Neben der Tatsache, dass sich die Prostitution nie auf die Carampane beschränken ließ, kam es zu einer Aufwertung der Kurtisane in Abgrenzung von den dortigen Frauen. 1535 erschien der Catalogo di tutte le principal et più honorate cortigiane di Venezia, der Namen, Preise, Qualitäten und Kupplerinnen nannte. Die Frauen dieses Ansehens saßen berühmten Malern Modell und kamen auf diesem Umweg in die Kirchen. Den Widerspruch zur permanenten Gefährdung durch Obrigkeit, Diffamierung, Krankheit und ungesichertes Altern konnte diese Mythisierung jedoch nicht aufheben. Dabei standen die Preisdifferenzen, die der Catalogo angibt, in einem Verhältnis von 1 zu 30.
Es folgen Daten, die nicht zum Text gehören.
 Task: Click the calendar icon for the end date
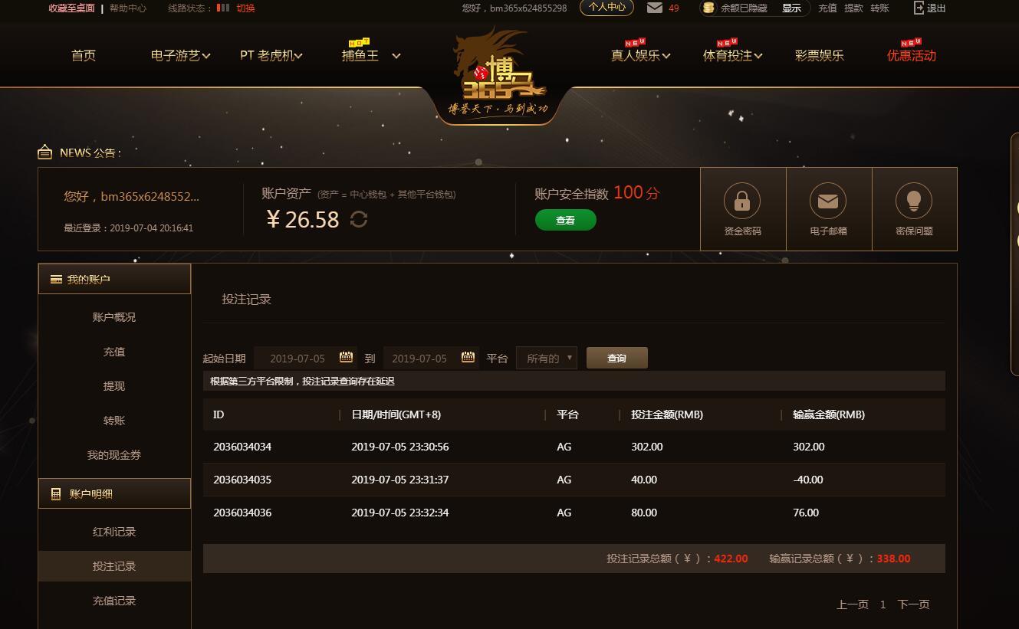point(468,357)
Die oberste und über Geschenke bestbezahlte Gruppe bildeten die cortigiane oneste, die ehrbaren Kurtisanen, die oftmals nur einen Freier hatten, dann folgten die weniger angesehenen cortigiane da candela oder die cortigiane da lume. Sie betrieben ihre Geschäfte in den Hinterzimmern von Läden und waren auf mehr als einen Freier angewiesen. 1524 unterschied erstmals ein Gesetzestext ausdrücklich zwischen Kurtisanen und Huren (cortigiane vs. putane over meretrice). Prostituierte, die Mädchen bei sich aufzogen und sie adoptierten, sicherten sich häufig den Lebensabend, indem sie diese nun für sich arbeiten ließen.
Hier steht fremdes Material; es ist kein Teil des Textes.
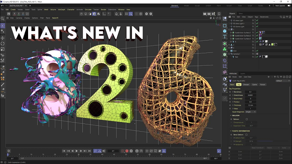The image size is (292, 164).
Task: Expand the Subdivision Surface.2 object
Action: 231,32
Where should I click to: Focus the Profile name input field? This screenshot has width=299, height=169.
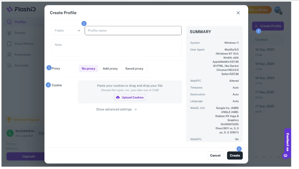pyautogui.click(x=133, y=31)
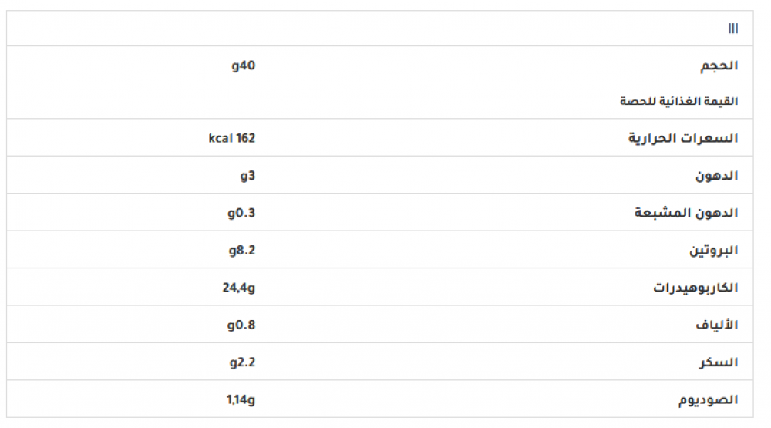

Die Carampane waren gegen Ende der Republik Venedig ein weniger abgeschlossener Bezirk, zudem wurde 1776 der Rio de le carampane zugeschüttet. Dort befindet sich heute der Campiello del Bonomo.

Literatur

  • Federica Bovio: Donne di malaffare, la prostituzione a Venezia fino alla caduta della Repubblica, tesi di laurea, Università Ca' Foscari, Venedig 2016 (online).
  • Antonio Barzaghi: Donne o cortigiane? La prostituzione a Venezia. Documenti di costume dal XVI al XVIII secolo, Venedig 1980.
  • Giovanni Battista de Lorenzi: Leggi e memorie venete sulla prostituzione fino alla caduta della Repubblica, Venedig 1884.
  • Doretta Davanzo Poli: Il gioco dell'amore. Le cortigiane di Venezia dal Trecento al Settecento, Mailand: Berenice 1990.
  • Lord Orford: Leggi e memorie venete sulla prostituzione fino alla caduta della republica, Venedig 1870–1872.

Anmerkungen

  1. Eingehend untersuchten diese Phänomene Edward Muir und Ronald Weissman: Social and Symbolic Places in Renaissance Venice and Florence. In: The Power of Place: Bringing Together Geographical and Social Imaginations, Hrsg. John A. Agnew, James S. Duncan, Boston: Unwin Hyman, 1989.
  2. Dennis Romano: Gender and the Urban Geography of Renaissance Venice. In: Journal of Social History 23,2 (1989) S. 339–353.
  3. Nach Tassinis Curiosità veneziane geht dieser Name auf eine Familie Tetta zurück, die 1636 das Bürgerrecht erwarb und 1718 dort ein Haus besaß. Sie stammte aus Šibenik (Sebenico).
  4. Mit der Syphilis befasste sich in Venedig Girolamo Fracastoro: De contagione et contagiosis morbis, Venedig 1546.
  5. Dies und das Folgende nach: David Sanderson Chambers, Brian Pullan (Hrsg.): Venice. A Documentary History, 1450–1630, Renaissance Society of America, University of Toronto Press, 2001, Nachdruck 2004, S. 120–129.
  6. Iwan Bloch: Die Prostitution, Bd. 1, L. Marcus, 1912, S. 790.
  7. Nach Elizabeth Pavan: Police des mœurs, société et politique à Venise à la fin du Moyen Age, in: Revue historique 264,2 (1980) 241–288, hier: S. 256.
  8. Ein solcher Katalog wurde allerdings nie offiziell herausgegeben, sondern es war verboten etwas Derartiges zu drucken, wie Elisabeth Pavan anhand einer Prozessakte zeigen konnte (Dies.: Police des mœurs, société et politique à Venise à la fin du Moyen Age. In: Revue Historique 264,2 (1980) S. 241–288, hier: S. 241). Diese im Staatsarchiv Venedig befindliche Akte des Prozesses gegen einen Hieronimo Calepin Stampador stammt von 1561. Dennoch wurde es heimlich gedruckt und zirkulierte unter dem Tisch.